You must make sure you get whey protein concentrate instead of protein isolates, which are an inferior product.

When you remove fat, you actually remove components of its immunological properties, such as phospholipids, phosphatidylserine, and cortisol. Additionally, all of the igG immunoglobulins, which are an excellent source of glutamine and cysteine, are also bound to the fat globule. Fat provides not only calories; most foods rich in healthful fat – including nuts and seeds like almonds and chia – are carriers of antioxidants, such as vitamin E and phytosterols.

Therefore, you’re clearly left with an inferior whey protein if you take the fat out. So don’t settle for anything less than whey protein concentrate.

6.    Sweetened naturally, NOT artificially

Most whey products are artificially sweetened making them useless if you have sugar sensitivities, or just don’t want to put artificial sweeteners or flavors into your body.    Your whey should be low glycemic, and should not contain any artificial sweeteners, sugar alcohol, sucralose, sugar or gluten.   (Side note on Sucralose:  Sucralose is highly processed with 3 chlorine atoms. It is simply chlorinated sugar and has been shown to damage the thymus gland and inflame the liver and kidneys. Chlorine is a natural antisepticthat harms the human gut and destroys micro-flora leading to candida formation, irritable bowel syndrome, ulcerative colitis, Crohn’s disease, obesity and cachexia.)

7.    Maximumbiological value, NOT compromised or damaged

Most whey proteins provide some benefit. But, due to the ingredients, the source of the whey, the concentration of beneficial nutrients, or the type of processing, many whey products simply don’t deliver what they promise.

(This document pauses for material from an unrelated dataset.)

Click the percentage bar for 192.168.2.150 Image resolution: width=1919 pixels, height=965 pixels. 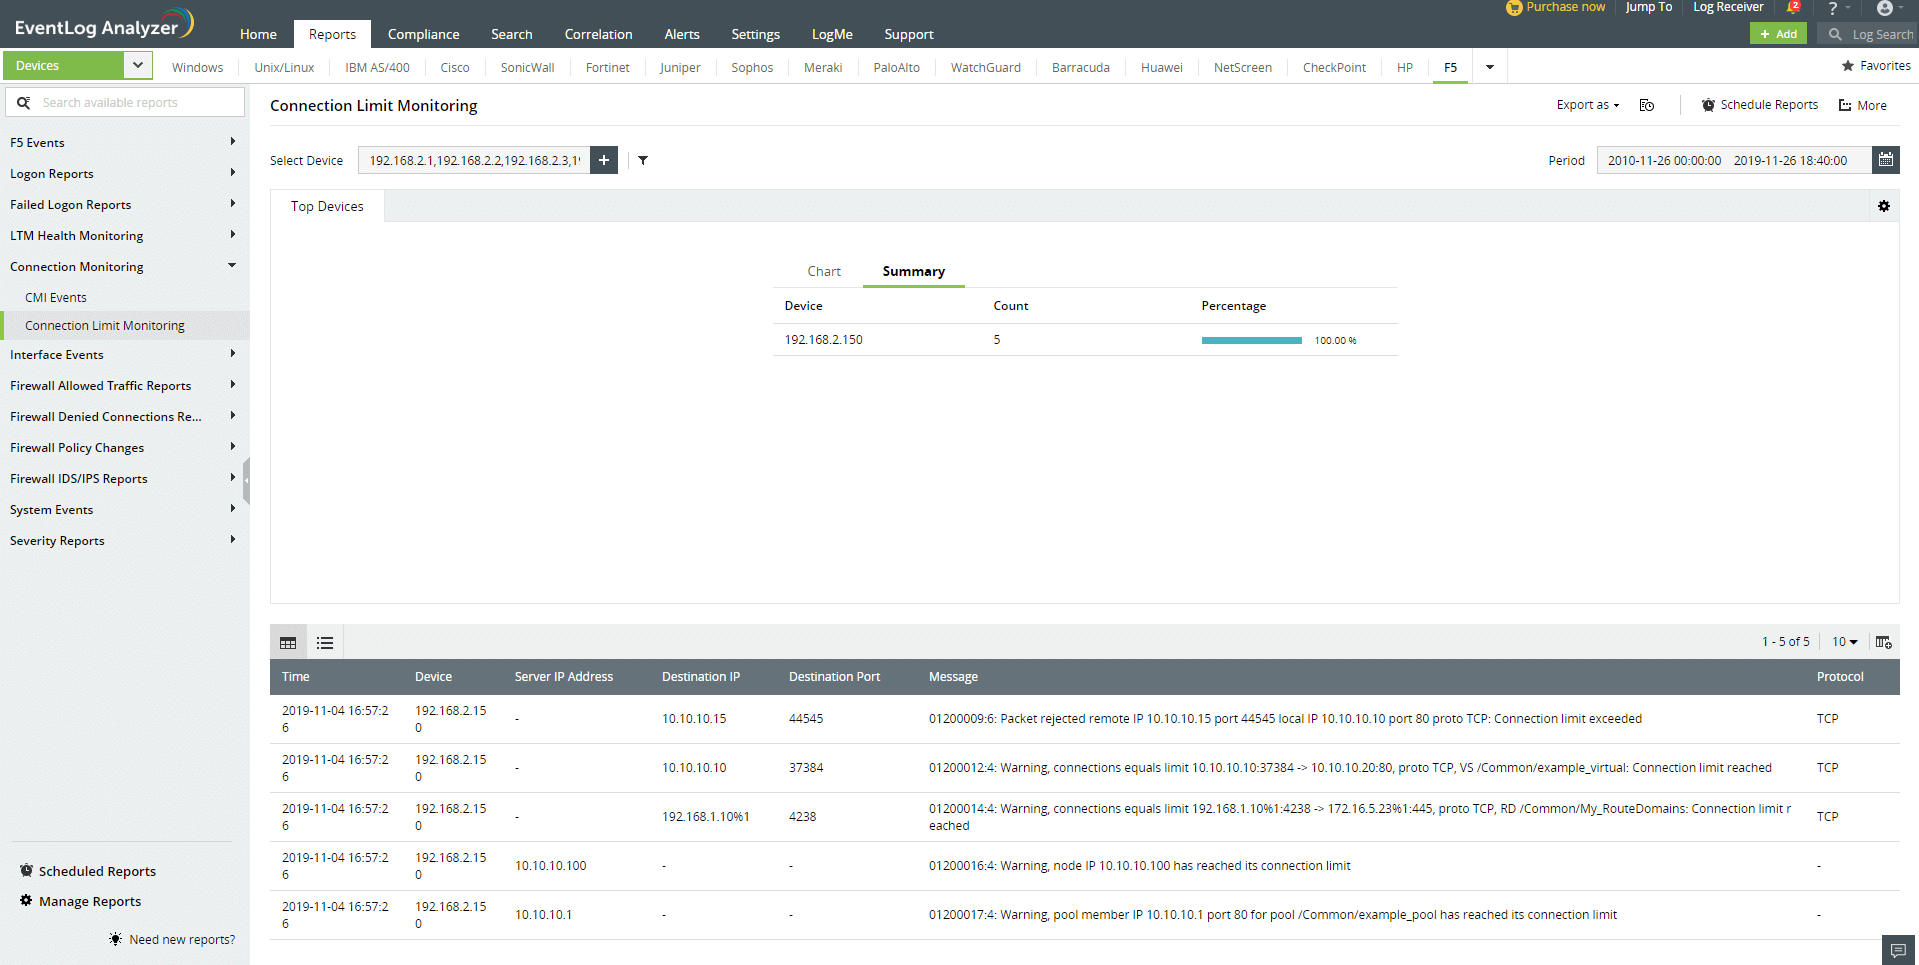tap(1251, 340)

You want whey that’s guaranteed to retain its maximum biological value — one with all the key amino acids, cofactors and beneficial micronutrients present and intact rather than compromised or damaged, and not missing any amino acids or essential nutrients.

8.    Easy to Digest, NOT Causing Digestive Stress

Many whey products contain long-chain fatty acids, which are hard to digest and require bile acids to absorb.

You want a whey protein powder with medium-chain triglycerides (MCT). These are easily absorbed, digested quickly, and utilized as energy without causing digestive stress.  Also, you want to make sure your whey has digestive enzymes in it.

9.    Free from Toxic Heavy Metals or at Such Low Levels NOT to be a Health Risk

Many protein powders both whey and non-whey could contain dangerous levels of heavy metals like mercury, lead, cadmium, and arsenic.

Consumer Reports‘ evaluation showed some leading brands of protein powders exceeded United States Pharmacopoeia’s (USP) recommended safety limits for certain heavy metals.

You want to avoid these products at all costs because any high concentration of heavy metals taken over time could lead to serious health consequences.